Agobiantes costo de la vida y desempleo

Todo indica que la capacidad adquisitiva de los salarios seguirá disminuyendo

Todo indica que la capacidad adquisitiva de los salarios seguirá disminuyendo. El costo de vida de los panameños se ha visto aumentado, fundamentalmente en los precios de los alimentos, aunque ya han aumentado los precios de los útiles de limpieza, medicinas, servicios básicos, entre otros. Pero además el Gobierno de Juan Carlos Varela anuncia aumento del pasaje y de la tarifa eléctrica, lo que evidencia una política gubernamental de oídos sordos, pues resulta común leer en encuestas de opinión que una de las preocupaciones importantes del pueblo panameño es el ‘alto costo de la vida '.

Para enfrentar esta vorágine, el pueblo ha tenido que cambiar sus hábitos de consumo hacia productos más baratos y de menor calidad o abandonar una de las comidas diarias, lo que significa una caída en la calidad de vida de los panameños.

Diversos estudios a nivel internacional establecen que el acceso a la canasta básica es uno de los criterios primarios para definir la pobreza; sin embargo, en nuestro país la misma se distancia cada vez más de los salarios (mínimos y medios).

El crecimiento económico es fundamental, y la economía panameña es puntera en la región en niveles de crecimiento.
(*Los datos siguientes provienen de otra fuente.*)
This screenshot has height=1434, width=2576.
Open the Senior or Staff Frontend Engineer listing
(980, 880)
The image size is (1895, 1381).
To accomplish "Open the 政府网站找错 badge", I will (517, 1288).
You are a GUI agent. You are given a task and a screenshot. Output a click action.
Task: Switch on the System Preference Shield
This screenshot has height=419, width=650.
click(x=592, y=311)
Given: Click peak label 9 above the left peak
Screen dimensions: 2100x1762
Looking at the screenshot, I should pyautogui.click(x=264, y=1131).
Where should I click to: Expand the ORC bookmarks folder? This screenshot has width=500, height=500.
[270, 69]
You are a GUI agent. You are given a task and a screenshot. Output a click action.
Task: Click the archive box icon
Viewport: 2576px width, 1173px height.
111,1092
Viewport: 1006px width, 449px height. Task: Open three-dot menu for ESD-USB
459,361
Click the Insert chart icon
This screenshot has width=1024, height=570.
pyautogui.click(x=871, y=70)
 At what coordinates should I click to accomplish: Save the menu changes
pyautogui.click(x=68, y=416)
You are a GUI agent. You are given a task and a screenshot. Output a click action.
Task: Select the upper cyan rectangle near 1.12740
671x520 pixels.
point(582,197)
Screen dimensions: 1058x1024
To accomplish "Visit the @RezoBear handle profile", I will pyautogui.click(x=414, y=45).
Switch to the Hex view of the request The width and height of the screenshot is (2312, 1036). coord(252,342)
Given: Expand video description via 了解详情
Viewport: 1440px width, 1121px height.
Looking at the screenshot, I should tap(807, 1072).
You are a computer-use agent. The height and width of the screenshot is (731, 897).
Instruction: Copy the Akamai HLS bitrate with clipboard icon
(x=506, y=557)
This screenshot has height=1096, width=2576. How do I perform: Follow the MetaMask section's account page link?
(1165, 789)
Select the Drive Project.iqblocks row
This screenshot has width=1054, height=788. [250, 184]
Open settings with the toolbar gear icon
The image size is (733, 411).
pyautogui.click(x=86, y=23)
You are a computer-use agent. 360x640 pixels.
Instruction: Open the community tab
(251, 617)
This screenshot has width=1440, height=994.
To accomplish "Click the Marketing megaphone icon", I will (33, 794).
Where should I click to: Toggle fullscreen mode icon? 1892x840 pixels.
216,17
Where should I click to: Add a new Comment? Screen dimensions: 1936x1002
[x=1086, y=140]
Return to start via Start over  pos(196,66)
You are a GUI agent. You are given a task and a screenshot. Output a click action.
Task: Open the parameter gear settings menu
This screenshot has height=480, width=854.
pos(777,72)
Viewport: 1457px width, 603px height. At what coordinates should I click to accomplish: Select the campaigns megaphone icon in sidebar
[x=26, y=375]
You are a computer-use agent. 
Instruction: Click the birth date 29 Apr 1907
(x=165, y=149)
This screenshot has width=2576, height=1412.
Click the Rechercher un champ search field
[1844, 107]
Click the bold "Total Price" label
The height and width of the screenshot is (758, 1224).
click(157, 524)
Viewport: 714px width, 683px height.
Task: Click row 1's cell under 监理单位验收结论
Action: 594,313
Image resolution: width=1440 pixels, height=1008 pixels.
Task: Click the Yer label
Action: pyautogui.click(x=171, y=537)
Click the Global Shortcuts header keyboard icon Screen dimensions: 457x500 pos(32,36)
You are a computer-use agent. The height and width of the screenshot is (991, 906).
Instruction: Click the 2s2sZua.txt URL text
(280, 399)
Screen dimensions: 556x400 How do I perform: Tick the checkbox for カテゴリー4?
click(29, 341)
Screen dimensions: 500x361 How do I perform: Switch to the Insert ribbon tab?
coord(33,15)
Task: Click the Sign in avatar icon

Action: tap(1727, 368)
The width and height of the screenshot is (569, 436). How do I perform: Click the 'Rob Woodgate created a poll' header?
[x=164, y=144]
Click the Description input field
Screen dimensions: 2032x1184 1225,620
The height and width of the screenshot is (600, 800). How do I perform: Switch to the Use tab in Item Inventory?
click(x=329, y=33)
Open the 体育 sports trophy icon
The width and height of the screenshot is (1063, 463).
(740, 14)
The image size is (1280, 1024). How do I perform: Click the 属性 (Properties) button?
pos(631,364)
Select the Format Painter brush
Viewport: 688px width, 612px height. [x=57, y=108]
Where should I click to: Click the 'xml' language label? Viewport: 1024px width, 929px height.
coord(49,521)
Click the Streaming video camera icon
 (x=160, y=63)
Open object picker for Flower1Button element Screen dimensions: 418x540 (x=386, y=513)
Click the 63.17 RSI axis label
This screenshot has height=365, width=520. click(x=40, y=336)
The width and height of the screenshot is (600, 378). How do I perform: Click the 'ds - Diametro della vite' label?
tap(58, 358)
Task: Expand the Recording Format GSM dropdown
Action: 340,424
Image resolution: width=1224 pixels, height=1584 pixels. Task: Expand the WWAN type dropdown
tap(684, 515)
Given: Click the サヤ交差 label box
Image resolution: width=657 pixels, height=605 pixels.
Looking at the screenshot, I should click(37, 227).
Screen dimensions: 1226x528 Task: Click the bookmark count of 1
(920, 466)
Sin embargo, en el mundo del trabajo, los asalariados, no poseen instrumentos para detener el deterioro del salario, en la medida en que en Panamá no existe ajuste anual por inflación (indexación salarial). Ni siquiera los salarios mínimos, ya que son varios, se ajustan por inflación.

A pesar de los hechos, el Gobierno de Varela no reconoce el alto costo de la vida. Para Varela el comportamiento de los precios es ‘estable '.

Sumado a este problema que agobia a los panameños, hay situaciones en el país que también causan preocupación, entre ellos la falta de oportunidades de empleo. Las últimas cifras oficiales, sobre las que hay desconfianza, revelan el incremento en la tasa de desempleo, la informalidad laboral sigue siendo la tónica del mercado laboral. Los sectores profesionales no escapan a esta realidad.

Aunado a ello, los bajos salarios que devengan los trabajadores. El salario que reciben los trabajadores está muy alejado del precepto constitucional de ser suficiente para asegurar a los trabajadores y a su familia las condiciones necesarias para una existencia decorosa y para su reproducción, no solo para sobrevivir.

¿Cómo es posible que con el crecimiento económico del país, casi la mitad de la población asalariada solo logre percibir el mínimo y que el 15 % de los asalariados sea pobre?

El pueblo ya no aguanta más, está hastiado de los discursos y publicidad falsa, de falsas promesas, del derroche que asumen las autoridades gubernamentales frente a las carencias de miles de panameños, a lo que se suma la corrupción rampante de la institucionalidad estatal que favorece a través de negociados a los círculos de poder económico.

Por ende, la lucha que hemos emprendido desde el Suntracs y Conusi es por trabajo digno y salario justo. No se centra en lograr ajustes del salario mínimo, sino aumento de salario mínimo y salario general, acompañado con la disminución y real control de precios de los bienes y servicios básicos, así como de las medidas complementarias que son necesarias. Luchamos por aumentos reales del salario, que cubran las necesidades de alimentación, vivienda, vestido, educación, salud, transporte, recreación y otros a los que cualquier ser humano tiene derecho y debe aspirar. El deterioro creciente del nivel de vida de los panameños así lo exige. No debemos permitir que se siga atentando contra el derecho a la vida digna de los panameños.

Para ello es necesario redoblar los esfuerzos de organización. En este sentido debe incrementarse la lucha para exigir al Gobierno que cese las medidas neoliberales y que atienda las demandas sociales del pueblo panameño.

SECRETARIO GENERAL DE CONUSI-FRENADESO.